Google and Yahoo’s new email marketing rules

Google and Yahoo are enforcing some new rules for anyone who sends bulk emails. Each is a little different but you need to understand both. The new rules apply in February 2024. This is crucial for anyone using email marketing to help their ecommerce business (which should be all of you!).

For Google, it refers to personal Gmail accounts specifically.

There’s a few different parts to this – some have been recommended for ages but now it’s an absolute must.

In a nutshell, bulk senders must authenticate outgoing email, avoid sending unwanted email and make it easy for recipients to unsubscribe.

The new limit for Google is 5000 emails sent from the same domain to personal Gmail accounts in a 24 hour period. For Yahoo, they haven’t actually disclosed what the limit it but we could assume it’s a similar number. This includes any transactional emails too – not just marketing emails.

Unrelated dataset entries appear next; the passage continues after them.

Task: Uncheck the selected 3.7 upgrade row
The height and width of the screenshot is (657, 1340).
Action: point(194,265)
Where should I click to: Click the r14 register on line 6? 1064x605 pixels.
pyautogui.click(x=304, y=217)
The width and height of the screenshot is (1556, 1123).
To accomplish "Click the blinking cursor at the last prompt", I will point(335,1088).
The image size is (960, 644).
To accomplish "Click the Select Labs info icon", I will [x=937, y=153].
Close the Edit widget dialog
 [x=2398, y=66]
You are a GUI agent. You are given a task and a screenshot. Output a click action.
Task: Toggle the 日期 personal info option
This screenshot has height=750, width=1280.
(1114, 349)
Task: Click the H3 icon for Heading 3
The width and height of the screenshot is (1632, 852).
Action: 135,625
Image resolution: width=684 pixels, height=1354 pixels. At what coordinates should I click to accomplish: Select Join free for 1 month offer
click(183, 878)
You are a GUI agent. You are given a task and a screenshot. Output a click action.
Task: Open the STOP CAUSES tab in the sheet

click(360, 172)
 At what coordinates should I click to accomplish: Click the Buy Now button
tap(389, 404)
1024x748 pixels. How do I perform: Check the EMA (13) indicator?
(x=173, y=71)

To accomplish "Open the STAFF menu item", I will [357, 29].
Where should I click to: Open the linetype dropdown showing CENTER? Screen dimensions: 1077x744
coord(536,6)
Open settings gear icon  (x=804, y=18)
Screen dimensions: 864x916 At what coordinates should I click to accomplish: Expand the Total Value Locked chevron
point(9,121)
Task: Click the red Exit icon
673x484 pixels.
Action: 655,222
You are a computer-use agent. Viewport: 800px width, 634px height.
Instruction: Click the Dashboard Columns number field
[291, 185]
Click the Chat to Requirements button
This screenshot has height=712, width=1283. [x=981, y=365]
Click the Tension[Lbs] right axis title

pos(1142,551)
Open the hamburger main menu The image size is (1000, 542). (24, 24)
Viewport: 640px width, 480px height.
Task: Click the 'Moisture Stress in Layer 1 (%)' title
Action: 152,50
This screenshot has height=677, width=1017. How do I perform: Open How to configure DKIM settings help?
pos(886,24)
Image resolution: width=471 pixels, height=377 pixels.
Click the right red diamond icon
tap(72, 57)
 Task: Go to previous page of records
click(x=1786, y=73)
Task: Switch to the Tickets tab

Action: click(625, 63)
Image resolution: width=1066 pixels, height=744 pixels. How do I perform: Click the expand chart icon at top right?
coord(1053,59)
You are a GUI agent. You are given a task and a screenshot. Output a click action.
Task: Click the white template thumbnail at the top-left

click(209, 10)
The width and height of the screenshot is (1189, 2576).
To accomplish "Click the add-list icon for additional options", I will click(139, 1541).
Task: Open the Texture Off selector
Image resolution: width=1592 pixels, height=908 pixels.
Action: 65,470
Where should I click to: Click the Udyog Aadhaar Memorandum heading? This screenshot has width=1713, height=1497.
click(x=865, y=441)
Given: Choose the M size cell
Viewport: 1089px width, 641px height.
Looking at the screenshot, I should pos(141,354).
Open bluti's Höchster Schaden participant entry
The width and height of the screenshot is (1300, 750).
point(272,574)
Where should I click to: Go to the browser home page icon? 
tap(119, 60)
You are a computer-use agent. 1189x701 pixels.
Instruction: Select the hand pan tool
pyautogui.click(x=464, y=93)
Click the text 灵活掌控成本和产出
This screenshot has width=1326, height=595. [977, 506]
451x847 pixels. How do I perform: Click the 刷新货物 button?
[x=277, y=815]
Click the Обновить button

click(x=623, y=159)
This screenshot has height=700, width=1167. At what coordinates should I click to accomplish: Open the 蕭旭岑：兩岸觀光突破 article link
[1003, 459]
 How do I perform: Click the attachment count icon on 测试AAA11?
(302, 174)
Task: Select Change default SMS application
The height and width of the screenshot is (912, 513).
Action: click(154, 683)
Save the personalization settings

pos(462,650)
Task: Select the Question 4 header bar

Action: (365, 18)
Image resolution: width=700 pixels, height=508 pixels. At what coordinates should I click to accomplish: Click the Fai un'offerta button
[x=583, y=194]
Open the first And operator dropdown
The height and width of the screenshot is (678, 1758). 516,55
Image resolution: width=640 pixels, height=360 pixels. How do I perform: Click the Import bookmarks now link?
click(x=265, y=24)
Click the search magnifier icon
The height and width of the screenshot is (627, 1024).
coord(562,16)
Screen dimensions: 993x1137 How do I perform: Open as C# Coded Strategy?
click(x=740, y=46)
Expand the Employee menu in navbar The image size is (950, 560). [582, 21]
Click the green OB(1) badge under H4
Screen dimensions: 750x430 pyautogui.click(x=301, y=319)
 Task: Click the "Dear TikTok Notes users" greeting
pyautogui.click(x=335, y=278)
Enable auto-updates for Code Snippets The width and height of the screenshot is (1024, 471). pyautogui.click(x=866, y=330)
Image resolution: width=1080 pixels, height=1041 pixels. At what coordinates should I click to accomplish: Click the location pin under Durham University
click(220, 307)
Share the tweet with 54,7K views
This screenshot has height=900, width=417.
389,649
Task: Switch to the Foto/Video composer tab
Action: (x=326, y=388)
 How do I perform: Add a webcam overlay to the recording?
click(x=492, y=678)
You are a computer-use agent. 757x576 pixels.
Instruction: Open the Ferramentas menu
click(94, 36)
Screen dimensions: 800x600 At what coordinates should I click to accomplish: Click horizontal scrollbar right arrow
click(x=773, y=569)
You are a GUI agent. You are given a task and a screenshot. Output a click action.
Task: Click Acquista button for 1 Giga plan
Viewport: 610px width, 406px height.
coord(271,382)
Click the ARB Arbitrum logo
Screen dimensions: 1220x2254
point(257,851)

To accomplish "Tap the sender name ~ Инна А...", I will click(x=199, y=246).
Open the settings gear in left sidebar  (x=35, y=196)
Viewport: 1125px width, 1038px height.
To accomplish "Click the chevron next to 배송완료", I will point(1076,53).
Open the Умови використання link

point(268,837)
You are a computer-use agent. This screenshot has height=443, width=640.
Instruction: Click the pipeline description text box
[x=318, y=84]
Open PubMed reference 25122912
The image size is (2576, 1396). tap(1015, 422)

For many, they are unlikely to have 5000 Gmail addresses in their email lists so you can relax a little, but I’d suggest that you still need to be aware of what this means and to put the right rules in place regardless.

There are 3 parts to this in terms of the physical changes you need to make at the domain level. All these are TXT records set at your domain in your DNS settings. You’ll need to add these wherever you host your domain. Consult your domain registrar for details on how to do it.

SPF record

This is a record that prevents spammers from using your domain to send unauthorised emails. I’ve been victim to this myself a few years ago. Adding an SPF record stopped it immediately and protected my domain authority. The emails didn’t come from my domain directly – spammers just used it to deliver junk. It’s a bit like identity theft. They’re just using your name – your domain name.

DKIM record

Different from the SPF above, this record verifies that your domain is the one that is actually sending email.

DMARC record

This one is about telling the email server how it should handle an email that fails authentication (SPF and DKIM). It’s a bit of a catch all. This is the one that many may not have set up and one that you absolutely must set up now.

Individual settings may alter dependent on where you host your domain. I’ve added some links to the some of the most widely used below.


This part of the rules will be properly enforced from 1st June so you have a bit more time on this one. The rule for Google is that for all promotional and marketing emails it must be a single click unsubscribe. Transactional emails are excluded from this particular requirement.

This single click is required such that clicking a single link in your marketing email will unsubscribe someone. If the user is taken to another screen to confirm their unsubscribe, that’s 2 clicks, not 1, so isn’t compliant with the new rule.

If you’re an Apple user and use Mac Mail (like I do) you may already have seen examples of this where an unsubscribe link is added to the header of the email like the example below.

You’ll see the unsubscribe link right at the very top of your email, below the address and just above the content.

Lots of email marketing solutions are taking care of this one themselves so you shouldn’t have to worry. BUT, you should check it out with your particular provider to ensure this will be in place.

These new rules will be monitored by Google and Yahoo via the spam rate. This rate will show whether you have complied with the new rules. Spam rates should be kept below 0.1% and no higher than 0.3% or you may find you get put in Gmail jail!

You can easily monitor the spam rate yourself using Google’s Postmaster Tools (it’s free). There’s other information you can see to as to the reputation your domain has in Gmail so I’d highly recommend getting it set up.